Schmidt, Olivier. The Intelligence Files: Today's Secrets, Tomorrow's Scandals. Atlanta GA: Clarity Press, 2005. 240 pages.

Olivier Schmidt, a citizen of both the U.S. and France, is based in Paris. He founded the Association for the Right to Information (ADI in French) in 1980, which published newsletters under the titles of Parapolitics, Intelligence/Parapolitics, Intelligence Newsletter, and Intelligence. Each chapter in this book is on a different subject.

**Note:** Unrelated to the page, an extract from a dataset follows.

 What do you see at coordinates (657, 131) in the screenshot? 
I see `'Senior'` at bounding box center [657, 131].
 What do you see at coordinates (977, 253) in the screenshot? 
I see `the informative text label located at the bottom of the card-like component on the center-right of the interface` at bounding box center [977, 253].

The best (and longest) chapter has 30 pages on the secret history of the wildlife conservation movement, by British journalist Kevin Dowling. It seems that British and American intelligence elites loved nature, which dovetailed nicely with Western imperialism in Africa. Other chapters are on the FBI and Judi Bari, police surveillance in Switzerland, an American radar station in Norway, the trumped-up proof of Libyan involvement in the Lockerbie terrorism, the fight for the public's right to use encryption, the case against Augusto Pinochet, the inquiry into the 1972 "Bloody Sunday" in Northern Ireland, institutional corruption in Belgium, Gerald Bull's "supercannon" and Jonathan Moyle's "suicide," the FBI's Wen Ho Lee scandal, Executive Outcomes and Sandline International, and finally a couple of chapters on incidents too obscure to interest us. Although it's very much a mixed bag in terms of subject matter, the quality of the investigative reporting and writing is uniformly good.